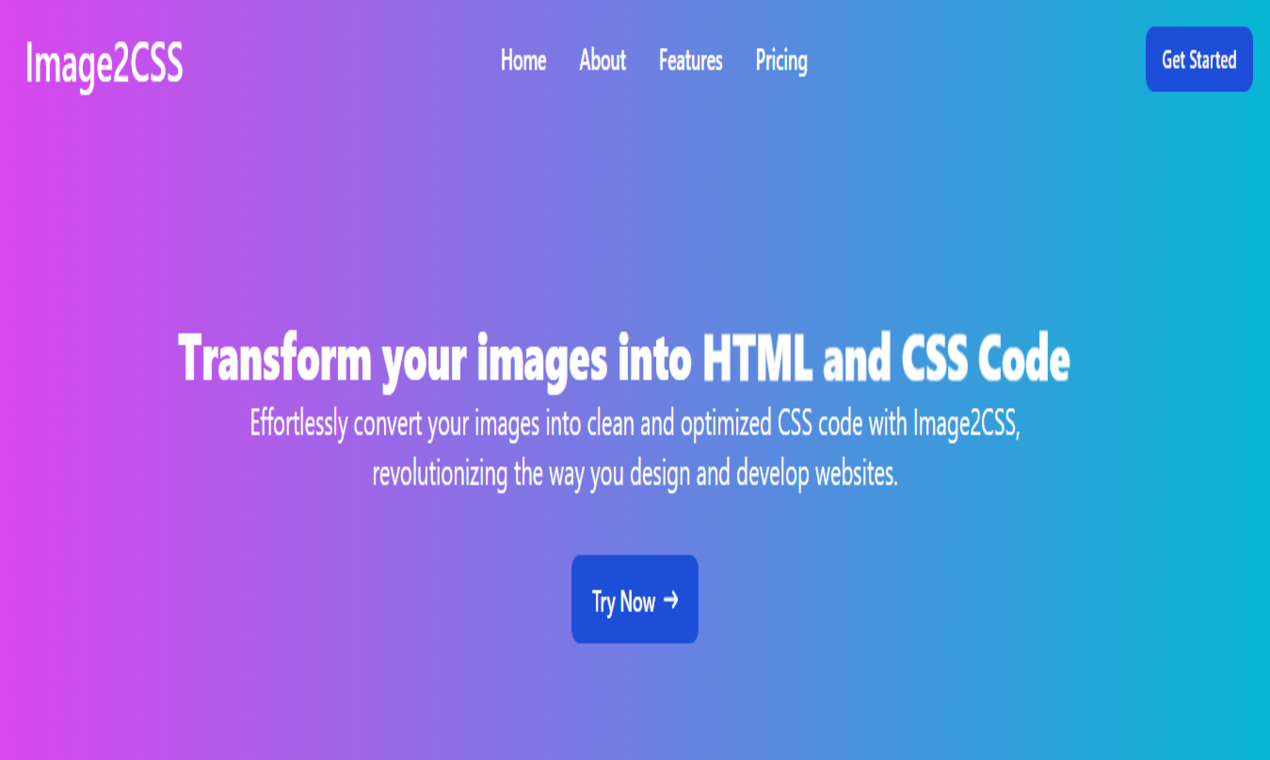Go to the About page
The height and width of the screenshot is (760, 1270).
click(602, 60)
...
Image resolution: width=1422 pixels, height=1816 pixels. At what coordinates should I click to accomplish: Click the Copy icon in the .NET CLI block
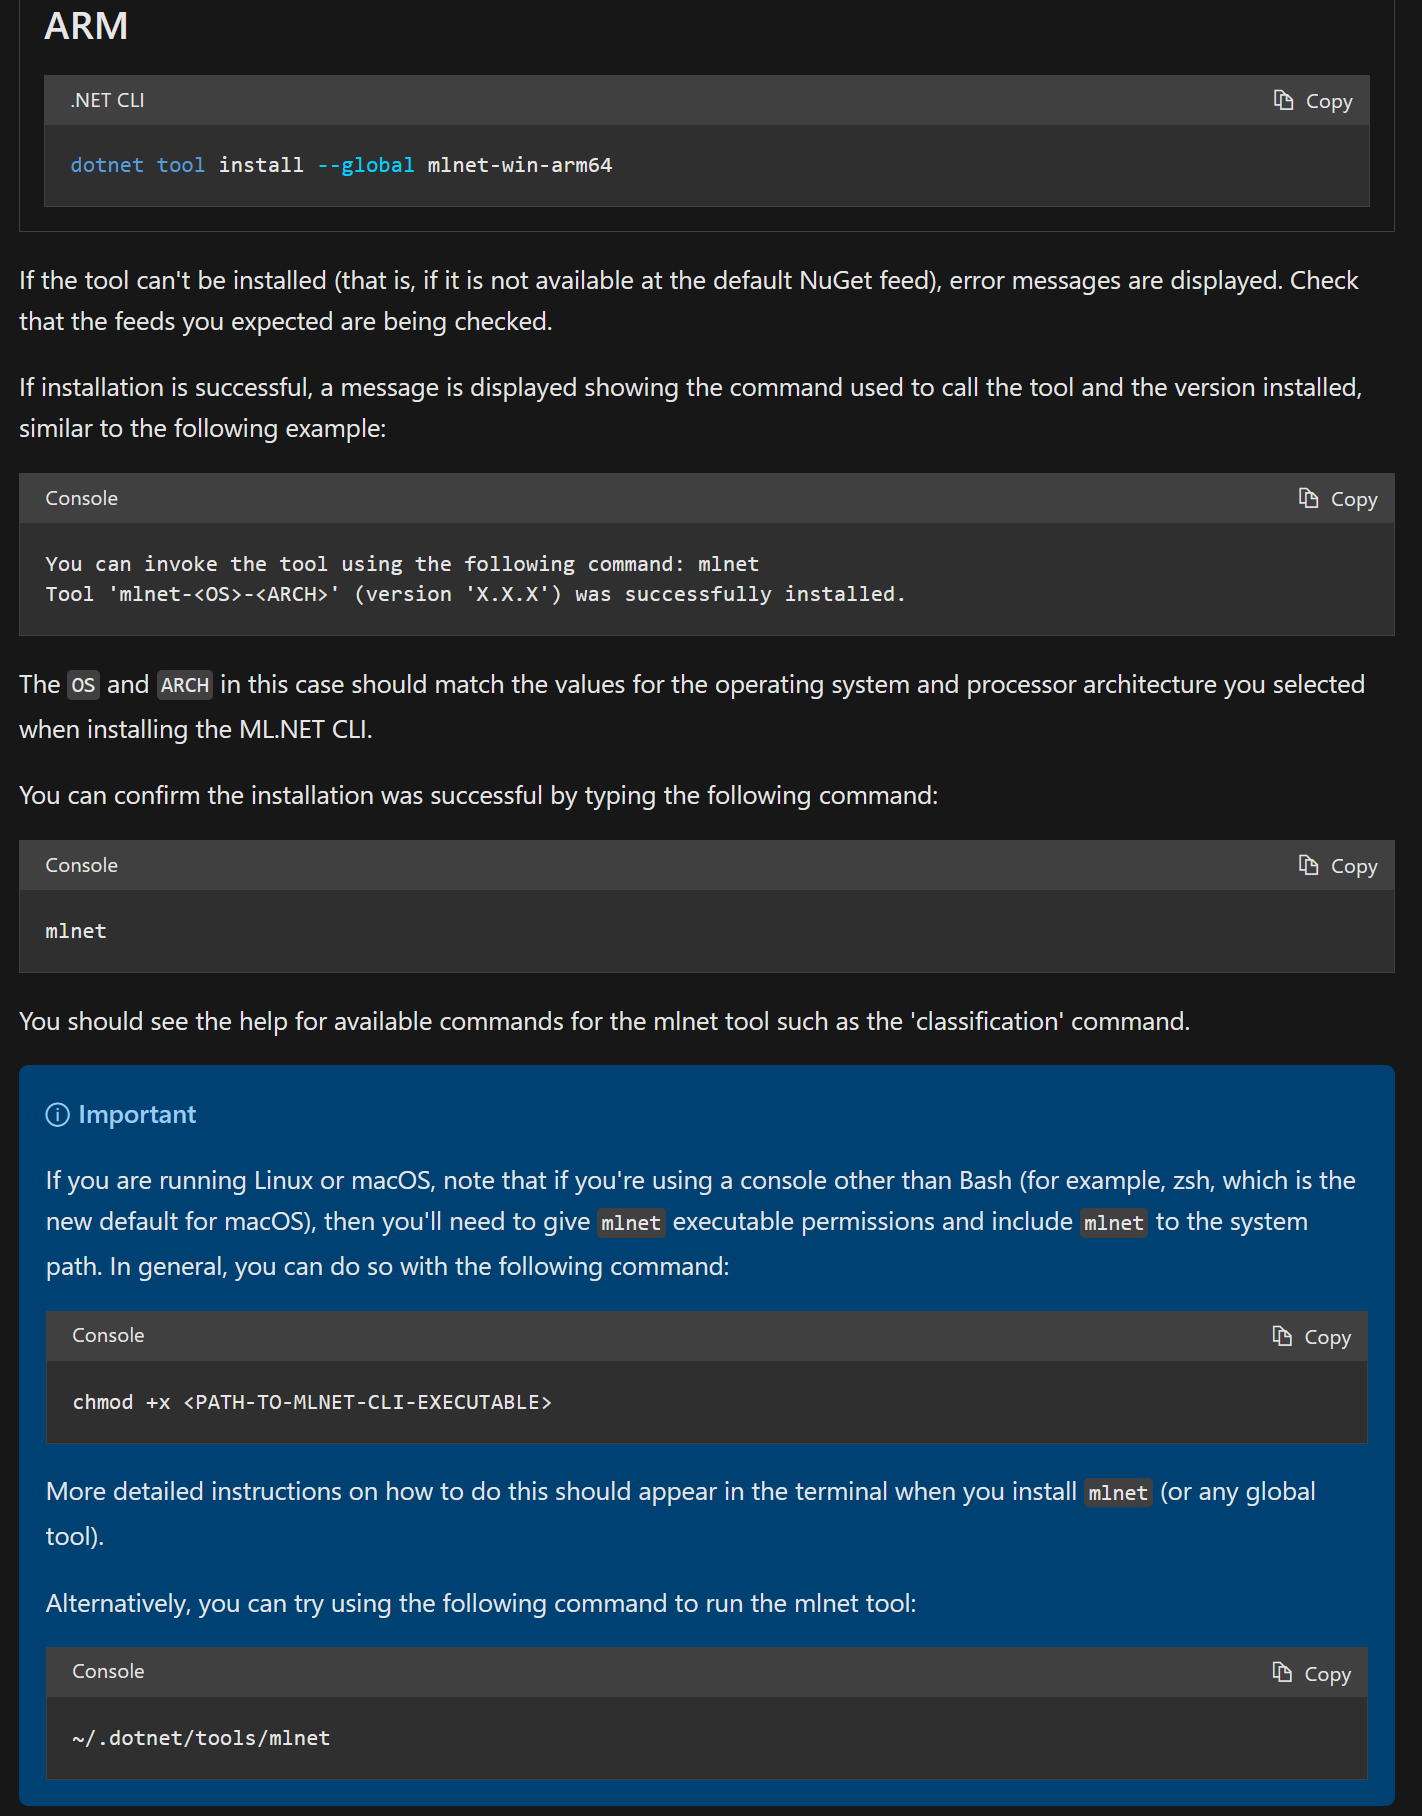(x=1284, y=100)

■ **GIVEN PROBLEM**:
Return the lines of the material starting with the line containing "Image resolution: width=1422" and going on through the line containing "(x=1284, y=100)", both included, reproducing them verbatim and leaving out the pictures.

■ **EXPECTED ANSWER**:
Image resolution: width=1422 pixels, height=1816 pixels. At what coordinates should I click to accomplish: Click the Copy icon in the .NET CLI block
(x=1284, y=100)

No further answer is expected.